━━━━━ MATERIAL DE TRABAJO ━━━━━

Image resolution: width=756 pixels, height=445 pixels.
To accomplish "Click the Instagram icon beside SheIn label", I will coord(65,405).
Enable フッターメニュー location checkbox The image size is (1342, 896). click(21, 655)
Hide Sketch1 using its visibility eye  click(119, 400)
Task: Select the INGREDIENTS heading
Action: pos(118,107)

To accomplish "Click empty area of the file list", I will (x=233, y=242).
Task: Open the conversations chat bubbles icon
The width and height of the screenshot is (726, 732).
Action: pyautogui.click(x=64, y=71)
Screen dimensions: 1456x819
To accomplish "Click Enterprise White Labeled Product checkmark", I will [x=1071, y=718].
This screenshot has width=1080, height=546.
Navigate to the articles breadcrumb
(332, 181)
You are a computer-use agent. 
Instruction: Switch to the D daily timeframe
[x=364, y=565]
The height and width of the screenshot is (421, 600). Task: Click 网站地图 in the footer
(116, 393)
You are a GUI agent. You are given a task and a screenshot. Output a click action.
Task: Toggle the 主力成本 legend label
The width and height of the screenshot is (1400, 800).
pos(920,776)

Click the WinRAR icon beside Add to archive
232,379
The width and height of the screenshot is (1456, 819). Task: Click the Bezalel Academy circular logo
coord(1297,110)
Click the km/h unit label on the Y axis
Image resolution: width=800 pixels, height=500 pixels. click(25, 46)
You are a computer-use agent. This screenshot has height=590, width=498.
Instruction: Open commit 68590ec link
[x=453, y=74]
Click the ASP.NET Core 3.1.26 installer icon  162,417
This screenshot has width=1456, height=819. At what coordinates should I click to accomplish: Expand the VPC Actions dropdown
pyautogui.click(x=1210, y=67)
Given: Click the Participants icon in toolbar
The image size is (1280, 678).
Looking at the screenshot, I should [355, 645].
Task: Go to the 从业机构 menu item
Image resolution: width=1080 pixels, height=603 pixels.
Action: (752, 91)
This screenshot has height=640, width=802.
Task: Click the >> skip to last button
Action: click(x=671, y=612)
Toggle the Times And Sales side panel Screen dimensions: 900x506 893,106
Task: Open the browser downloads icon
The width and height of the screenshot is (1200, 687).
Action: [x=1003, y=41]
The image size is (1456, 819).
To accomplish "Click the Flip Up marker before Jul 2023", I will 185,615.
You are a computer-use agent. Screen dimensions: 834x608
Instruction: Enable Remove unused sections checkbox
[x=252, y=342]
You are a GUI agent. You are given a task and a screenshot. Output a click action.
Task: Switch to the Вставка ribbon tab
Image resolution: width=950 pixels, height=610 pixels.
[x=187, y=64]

━━━━━

Identifica todas las líneas de los registros donde aparece la palabra "will" y cópialas.

To accomplish "Click the Instagram icon beside SheIn label", I will coord(65,405).
To accomplish "Click empty area of the file list", I will (x=233, y=242).
To accomplish "Click Enterprise White Labeled Product checkmark", I will [x=1071, y=718].
To accomplish "Click the Flip Up marker before Jul 2023", I will 185,615.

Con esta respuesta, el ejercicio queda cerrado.